北朝鮮は既に、米国との交渉で平和条約や不可侵条約といった「体制保証の約束」を得るよりもむしろ、米中枢部を直撃できる核弾頭搭載のICBMを先に完成させた方が米国との交渉で優位になり、体制の保証に役立つと考えている。

北朝鮮としては、ICBMの完成と実戦配備で米国本土やアジアの米軍拠点を早急に攻撃できるようにした方が朝鮮半島での米軍の行動を抑止できるとの判断がある。

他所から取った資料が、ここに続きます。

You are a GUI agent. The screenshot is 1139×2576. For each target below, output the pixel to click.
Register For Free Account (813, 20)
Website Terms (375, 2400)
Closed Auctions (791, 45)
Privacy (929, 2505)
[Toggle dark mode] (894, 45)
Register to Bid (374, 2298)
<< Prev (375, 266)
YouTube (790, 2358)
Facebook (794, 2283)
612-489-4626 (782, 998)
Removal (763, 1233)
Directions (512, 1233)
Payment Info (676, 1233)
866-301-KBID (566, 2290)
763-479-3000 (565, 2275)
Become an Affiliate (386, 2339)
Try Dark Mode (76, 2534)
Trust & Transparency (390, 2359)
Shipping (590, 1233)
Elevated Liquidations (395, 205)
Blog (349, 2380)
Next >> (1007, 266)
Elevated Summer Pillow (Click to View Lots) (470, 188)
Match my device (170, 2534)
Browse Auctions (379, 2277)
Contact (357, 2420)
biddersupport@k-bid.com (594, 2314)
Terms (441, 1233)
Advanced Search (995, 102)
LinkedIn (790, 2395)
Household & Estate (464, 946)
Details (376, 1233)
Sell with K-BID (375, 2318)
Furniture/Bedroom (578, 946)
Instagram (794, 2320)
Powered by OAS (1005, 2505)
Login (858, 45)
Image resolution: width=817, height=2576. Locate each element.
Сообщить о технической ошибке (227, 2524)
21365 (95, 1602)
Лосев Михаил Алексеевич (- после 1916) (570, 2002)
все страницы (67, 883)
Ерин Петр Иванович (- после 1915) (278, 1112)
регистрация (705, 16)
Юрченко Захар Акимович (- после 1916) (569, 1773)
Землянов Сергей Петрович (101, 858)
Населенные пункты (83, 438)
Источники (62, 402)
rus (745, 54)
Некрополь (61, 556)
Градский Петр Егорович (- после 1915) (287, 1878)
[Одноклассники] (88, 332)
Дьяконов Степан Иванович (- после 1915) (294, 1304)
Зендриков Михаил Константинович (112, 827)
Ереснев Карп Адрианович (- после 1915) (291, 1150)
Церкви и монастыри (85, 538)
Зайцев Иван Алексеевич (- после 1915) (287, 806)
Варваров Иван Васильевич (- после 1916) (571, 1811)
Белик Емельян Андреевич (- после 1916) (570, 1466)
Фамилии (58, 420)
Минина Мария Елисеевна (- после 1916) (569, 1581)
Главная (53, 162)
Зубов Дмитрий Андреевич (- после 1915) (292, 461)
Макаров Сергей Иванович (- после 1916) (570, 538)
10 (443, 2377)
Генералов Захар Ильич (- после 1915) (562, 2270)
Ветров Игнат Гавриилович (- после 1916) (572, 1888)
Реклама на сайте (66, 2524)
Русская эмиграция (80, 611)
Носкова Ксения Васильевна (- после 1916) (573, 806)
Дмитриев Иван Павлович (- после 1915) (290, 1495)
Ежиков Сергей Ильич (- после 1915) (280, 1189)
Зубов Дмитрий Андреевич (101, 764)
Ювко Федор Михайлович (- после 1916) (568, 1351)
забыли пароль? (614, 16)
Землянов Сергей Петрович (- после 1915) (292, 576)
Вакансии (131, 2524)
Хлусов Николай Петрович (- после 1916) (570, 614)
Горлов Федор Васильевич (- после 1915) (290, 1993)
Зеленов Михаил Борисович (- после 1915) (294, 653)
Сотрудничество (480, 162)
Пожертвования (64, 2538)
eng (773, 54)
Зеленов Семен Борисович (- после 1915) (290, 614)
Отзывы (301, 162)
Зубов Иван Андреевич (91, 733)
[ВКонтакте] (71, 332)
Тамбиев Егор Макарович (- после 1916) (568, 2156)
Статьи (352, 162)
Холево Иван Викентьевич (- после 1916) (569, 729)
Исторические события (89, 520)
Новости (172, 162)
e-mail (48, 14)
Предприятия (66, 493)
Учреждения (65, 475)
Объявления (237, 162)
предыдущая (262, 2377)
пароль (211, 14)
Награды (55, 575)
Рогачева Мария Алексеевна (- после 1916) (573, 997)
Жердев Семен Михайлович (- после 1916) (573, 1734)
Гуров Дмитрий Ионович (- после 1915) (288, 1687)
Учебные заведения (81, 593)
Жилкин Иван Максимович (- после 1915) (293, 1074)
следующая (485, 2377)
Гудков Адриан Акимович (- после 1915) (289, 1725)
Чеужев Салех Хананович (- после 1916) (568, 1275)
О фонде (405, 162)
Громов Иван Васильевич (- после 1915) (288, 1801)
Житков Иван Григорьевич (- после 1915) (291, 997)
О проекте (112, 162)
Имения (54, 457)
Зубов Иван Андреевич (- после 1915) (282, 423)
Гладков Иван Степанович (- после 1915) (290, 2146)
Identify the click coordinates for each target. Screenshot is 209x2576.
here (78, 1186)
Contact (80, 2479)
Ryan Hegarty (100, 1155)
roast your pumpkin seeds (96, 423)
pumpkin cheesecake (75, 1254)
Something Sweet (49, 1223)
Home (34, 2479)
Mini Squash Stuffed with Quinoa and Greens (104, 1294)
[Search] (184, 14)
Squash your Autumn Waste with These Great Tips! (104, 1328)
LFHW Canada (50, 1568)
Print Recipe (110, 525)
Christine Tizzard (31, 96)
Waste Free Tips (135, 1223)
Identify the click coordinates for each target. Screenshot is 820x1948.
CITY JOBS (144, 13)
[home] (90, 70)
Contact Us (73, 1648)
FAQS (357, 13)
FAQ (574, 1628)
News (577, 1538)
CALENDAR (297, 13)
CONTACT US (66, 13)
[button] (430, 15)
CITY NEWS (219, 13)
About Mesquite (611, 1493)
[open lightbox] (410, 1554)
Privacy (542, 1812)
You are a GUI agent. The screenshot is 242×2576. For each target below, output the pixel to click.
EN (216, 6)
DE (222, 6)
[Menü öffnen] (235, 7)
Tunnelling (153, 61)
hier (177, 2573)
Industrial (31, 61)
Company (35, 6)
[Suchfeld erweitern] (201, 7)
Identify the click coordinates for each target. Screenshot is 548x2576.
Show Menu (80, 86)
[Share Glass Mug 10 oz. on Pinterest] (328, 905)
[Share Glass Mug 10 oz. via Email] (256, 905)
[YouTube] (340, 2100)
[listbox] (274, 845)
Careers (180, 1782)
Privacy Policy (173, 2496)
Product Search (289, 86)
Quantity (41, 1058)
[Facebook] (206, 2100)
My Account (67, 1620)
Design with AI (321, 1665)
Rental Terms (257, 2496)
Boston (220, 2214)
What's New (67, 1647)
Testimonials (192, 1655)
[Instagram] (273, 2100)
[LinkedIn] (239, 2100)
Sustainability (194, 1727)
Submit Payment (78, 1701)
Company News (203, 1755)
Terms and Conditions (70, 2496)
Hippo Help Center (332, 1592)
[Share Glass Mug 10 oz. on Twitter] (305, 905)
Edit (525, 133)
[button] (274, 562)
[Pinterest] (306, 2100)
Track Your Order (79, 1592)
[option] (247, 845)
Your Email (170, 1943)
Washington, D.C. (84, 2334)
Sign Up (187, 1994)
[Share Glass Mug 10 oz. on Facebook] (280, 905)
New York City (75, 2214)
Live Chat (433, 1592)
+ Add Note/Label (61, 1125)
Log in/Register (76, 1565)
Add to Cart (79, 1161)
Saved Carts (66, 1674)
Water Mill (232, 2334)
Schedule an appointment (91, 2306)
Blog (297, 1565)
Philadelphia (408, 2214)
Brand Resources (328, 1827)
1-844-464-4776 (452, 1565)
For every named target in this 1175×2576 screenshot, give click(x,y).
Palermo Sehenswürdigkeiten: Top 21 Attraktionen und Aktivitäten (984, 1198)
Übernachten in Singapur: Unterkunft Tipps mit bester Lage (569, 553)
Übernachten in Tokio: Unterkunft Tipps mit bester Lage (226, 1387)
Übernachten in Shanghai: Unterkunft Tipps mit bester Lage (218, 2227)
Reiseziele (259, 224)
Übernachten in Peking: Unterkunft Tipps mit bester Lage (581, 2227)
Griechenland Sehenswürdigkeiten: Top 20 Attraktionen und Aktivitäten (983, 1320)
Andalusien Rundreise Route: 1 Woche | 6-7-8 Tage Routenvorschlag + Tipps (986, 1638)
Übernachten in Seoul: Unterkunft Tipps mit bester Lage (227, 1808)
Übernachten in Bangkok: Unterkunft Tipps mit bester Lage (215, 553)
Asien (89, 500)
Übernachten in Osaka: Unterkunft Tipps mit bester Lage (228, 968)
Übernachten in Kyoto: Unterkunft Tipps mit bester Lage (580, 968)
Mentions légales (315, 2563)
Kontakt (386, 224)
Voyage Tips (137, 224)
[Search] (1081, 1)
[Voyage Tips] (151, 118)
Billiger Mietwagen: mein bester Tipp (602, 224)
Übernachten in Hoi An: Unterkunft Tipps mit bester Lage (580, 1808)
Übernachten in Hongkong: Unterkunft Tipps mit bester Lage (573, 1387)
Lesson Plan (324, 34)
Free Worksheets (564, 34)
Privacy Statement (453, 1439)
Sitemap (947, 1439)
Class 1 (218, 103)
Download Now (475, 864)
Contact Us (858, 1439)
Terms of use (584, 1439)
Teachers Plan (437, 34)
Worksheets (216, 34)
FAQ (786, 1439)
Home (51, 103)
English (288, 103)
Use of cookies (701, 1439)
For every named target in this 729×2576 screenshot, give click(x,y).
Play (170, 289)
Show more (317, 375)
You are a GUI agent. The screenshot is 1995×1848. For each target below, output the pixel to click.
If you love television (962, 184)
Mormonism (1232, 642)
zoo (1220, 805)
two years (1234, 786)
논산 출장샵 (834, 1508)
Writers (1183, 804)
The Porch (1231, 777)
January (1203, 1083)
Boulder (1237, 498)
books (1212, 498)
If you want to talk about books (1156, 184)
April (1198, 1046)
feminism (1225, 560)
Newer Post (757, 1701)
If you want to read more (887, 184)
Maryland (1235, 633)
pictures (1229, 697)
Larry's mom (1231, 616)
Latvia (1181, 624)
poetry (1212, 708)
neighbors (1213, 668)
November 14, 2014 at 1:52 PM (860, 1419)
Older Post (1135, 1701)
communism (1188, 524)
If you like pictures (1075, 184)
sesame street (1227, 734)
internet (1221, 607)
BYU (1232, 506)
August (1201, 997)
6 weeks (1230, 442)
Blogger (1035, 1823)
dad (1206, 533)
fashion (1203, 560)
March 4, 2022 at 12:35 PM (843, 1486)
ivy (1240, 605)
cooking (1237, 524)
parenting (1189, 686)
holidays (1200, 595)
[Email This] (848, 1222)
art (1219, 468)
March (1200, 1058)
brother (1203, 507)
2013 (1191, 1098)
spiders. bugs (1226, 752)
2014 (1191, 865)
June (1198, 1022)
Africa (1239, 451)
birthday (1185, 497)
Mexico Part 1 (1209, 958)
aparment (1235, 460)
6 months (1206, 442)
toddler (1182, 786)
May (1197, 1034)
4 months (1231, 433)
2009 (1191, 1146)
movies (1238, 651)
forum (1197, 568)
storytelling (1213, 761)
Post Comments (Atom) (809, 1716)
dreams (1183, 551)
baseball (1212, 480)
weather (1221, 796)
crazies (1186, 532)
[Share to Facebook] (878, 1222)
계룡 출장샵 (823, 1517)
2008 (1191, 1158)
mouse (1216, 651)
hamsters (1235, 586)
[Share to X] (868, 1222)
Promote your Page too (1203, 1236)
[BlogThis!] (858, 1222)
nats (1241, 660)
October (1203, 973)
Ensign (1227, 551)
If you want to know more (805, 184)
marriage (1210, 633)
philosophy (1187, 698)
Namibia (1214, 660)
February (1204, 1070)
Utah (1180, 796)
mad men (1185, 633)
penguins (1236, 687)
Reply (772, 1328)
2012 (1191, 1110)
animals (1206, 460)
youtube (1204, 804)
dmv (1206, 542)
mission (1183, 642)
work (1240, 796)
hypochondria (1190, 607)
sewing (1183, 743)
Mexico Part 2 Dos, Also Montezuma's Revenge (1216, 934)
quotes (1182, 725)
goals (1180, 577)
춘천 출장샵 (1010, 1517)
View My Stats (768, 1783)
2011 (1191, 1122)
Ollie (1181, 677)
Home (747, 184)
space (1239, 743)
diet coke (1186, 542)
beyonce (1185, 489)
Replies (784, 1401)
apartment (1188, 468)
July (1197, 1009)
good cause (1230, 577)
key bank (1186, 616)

また、34歳の若き独裁者の金正恩氏にとって、米国本土に着弾できる小型化された核弾頭搭載のICBMの完成は、内政面で自らの権威付けや箔付け、実績作りに役立つ。特に祖父や父と比べ、カリスマ性に欠ける金委員長にとって、「核ミサイル」は自国民の国威発揚を図り、内政固めや自らの求心力を高める強力な武器になっている。

前回より1000キロも伸びた

今回の発射は、その北朝鮮の朝鮮中央通信の予告報道通り、日本列島を飛び越えた。前回8月29日と同じ北海道の襟裳岬の上空を通過した。前回の飛行距離は約2700キロで、米軍の要衝グアムまでの飛行距離3400キロには届かなかった。こうした日米韓間で沸き起きた「弱点」指摘を抑え込み、グアムを射程に収めるミサイル技術を見せつけるために、北朝鮮は今回改めて火星12の発射実験を強行したとみられる。防衛省の発表によると、今回の飛行距離は約3700キロに達した。前回より1000キロも伸びたのである。

ただし、「配慮」も見せている。強硬路線をとる北朝鮮の金正恩朝鮮労働党委員長だが、前回同様、日本の地上に与える危険と政治的影響を低減するために、北海道の襟裳岬の上空をわずかに通過する形で発射し、意図的に日本の領土を越える時間をできるだけ少なくしたとみられる。北朝鮮は今後も同じような飛翔コースを利用する可能性が高い。